Duncan v. Smith, 161 Ark. 635 (1923)

Dec. 24, 1923 · Arkansas Supreme Court
161 Ark. 635

Duncan v. Smith.

Opinion delivered December 24, 1923.

Evidence — parol evidence to contradict writing. — Parol evidence that appellant signed the note in suit upon condition that he should be released when another signed the note, was inadmissible, as it would contradict the writing.

Appeal from' Jackson Circuit Court; Dene H. Coleman, Judge;

affirmed.

E. F. Duncan, pro se.

The demurrer admits the allegation that appellant signed the note upon the agreement that he was to be released from liability when Ellison signed it, and that *636the latter did sign it. The court erred therefore in sustaining the demurrer. 24 Ark. 358; 150 Ark. 39; Id. 138 ; 133 Ark. 567; 39 S. W. 509; 125 Ark. 6.

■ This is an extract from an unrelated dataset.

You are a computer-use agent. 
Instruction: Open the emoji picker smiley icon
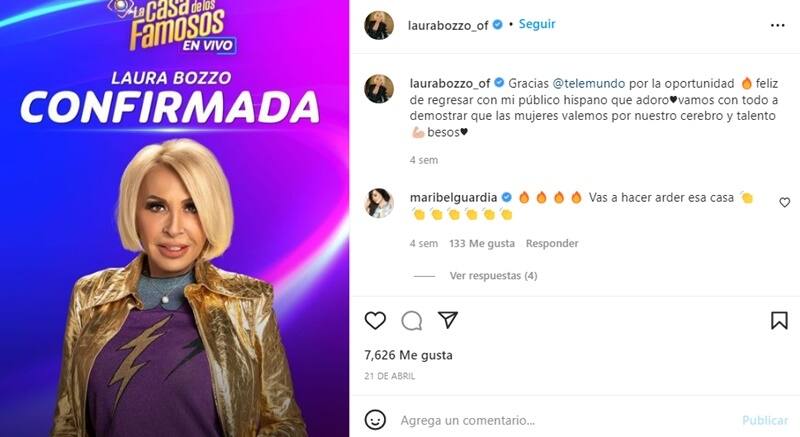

W. E. Beloate, for appellee.

The authorities cited by the appellant are not applicable in this case. This is an attempt to set up an agreement between joint makers of a note that one of them should be released when another of them should sign, and not an agreement by the holder of the note to accept a novation in makers upon a consideration passing. The plea was frivolous, and was properly disregarded.

Humphreys, J.

Appellee brought suit in the circuit court of Jackson County against F. M. Silom, George Loyd, C. E. Ellison and E. F. Duncan upon the,following promissory note:

“Newport, Arkansas, 9-19-1919.
“On or before October 15, 1920, after date, we or either of us promise to pay to the order of W. P. Smith, at the banking house of the Arkansas Bank & Trust Company, in the city of Newport, Arkansas, the sum of three hundred and fifty and no/100 dollars, for value received, with interest from date until paid at the .rate of ten per cent, per annum. Interest payable annually, and, if interest be not so paid when due, then such unpaid interest shall become as principal and bear like interest until paid. The makers and indorsers of this note waive presentment, notice of nonpayment and protest.
“F. M. Silom,
“Geo. Loyd,
“C. E. Eilison,
“E. F: Duncan.
“P. 0. 8 cents stamps canceled.
“Date due.”

Credits to the amount of $43 were indorsed' on the back of the note. Service was obtained upon all the defendants except C. E. Ellison. In apt time E. F. Dun*637can filed a separate answer, admitting that lie signed the note for the accommodation of F. M. Silom and George Loyd, but denying liability thereon for the reason assigned in the second paragraph of his answer, which is as follows:

“That the defendant, E. F. Duncan, indorsed said note only on condition that, when the defendant, O. E. Ellison, should sign said note, the signature of defendant, E. F. Duncan, would be canceled from said note and said defendant released from all obligations expressed in said note; that said condition was agreed upon by and between the said E. F. Duncan on his part and by the said W. P. Smith, F. M. Silom and George Loyd on their parts. ’ ’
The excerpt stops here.